That’s because the youngest working generation arrived fashionably late to the party, facing negative returns as the Russia-Ukraine war and supply chain disruptions dampened risk sentiment. 

Understandably, these investors hesitated to dive back into the market. The crypto crash hit even harder, leading most Gen Z investors — a group of people born between the late 1990s and the early 2010s — to turn to a timeless gem: gold. 

This timeless jewel, renowned for its resilience against inflation, continues to captivate investors. 

Gold has surged nearly 20 percent in the past year, outshining inflation and other mainstream assets. In contrast, the S&P 500 — an index tracking the stock performance of 500 of the largest companies in the United States — only managed a modest 2 percent uptick during the same period.

While seasoned investors stress on long-term stock strategies, many individuals hesitate to hold onto digital assets locked away in wallets, especially if their performance falters. But gold, in jewelry form, holds a sentimental value that encourages investors to stay the course and enjoy appreciation. 

With the rise in popularity of rose and white gold, this radiant metal has gained broader appeal, catering to diverse tastes.

While gold is currently in the spotlight, it has historically underperformed equities in the long run. 

So, investors looking for the Midas touch could add a touch of glamour through gold and a bit of sophistication through equities to craft a precious fortune.

- REQUIRED TASK
Return the passage of the gold investing text that begins with the words "While seasoned investors" and stops after "to diverse tastes.", copied word for word. The lines that come next have no connection to the text on Gen Z investors and gold.

- DATA EXTRACT
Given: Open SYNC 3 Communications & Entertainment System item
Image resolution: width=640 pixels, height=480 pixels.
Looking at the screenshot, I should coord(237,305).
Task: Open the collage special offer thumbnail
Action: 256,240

- FULL OUTPUT
While seasoned investors stress on long-term stock strategies, many individuals hesitate to hold onto digital assets locked away in wallets, especially if their performance falters. But gold, in jewelry form, holds a sentimental value that encourages investors to stay the course and enjoy appreciation. 

With the rise in popularity of rose and white gold, this radiant metal has gained broader appeal, catering to diverse tastes.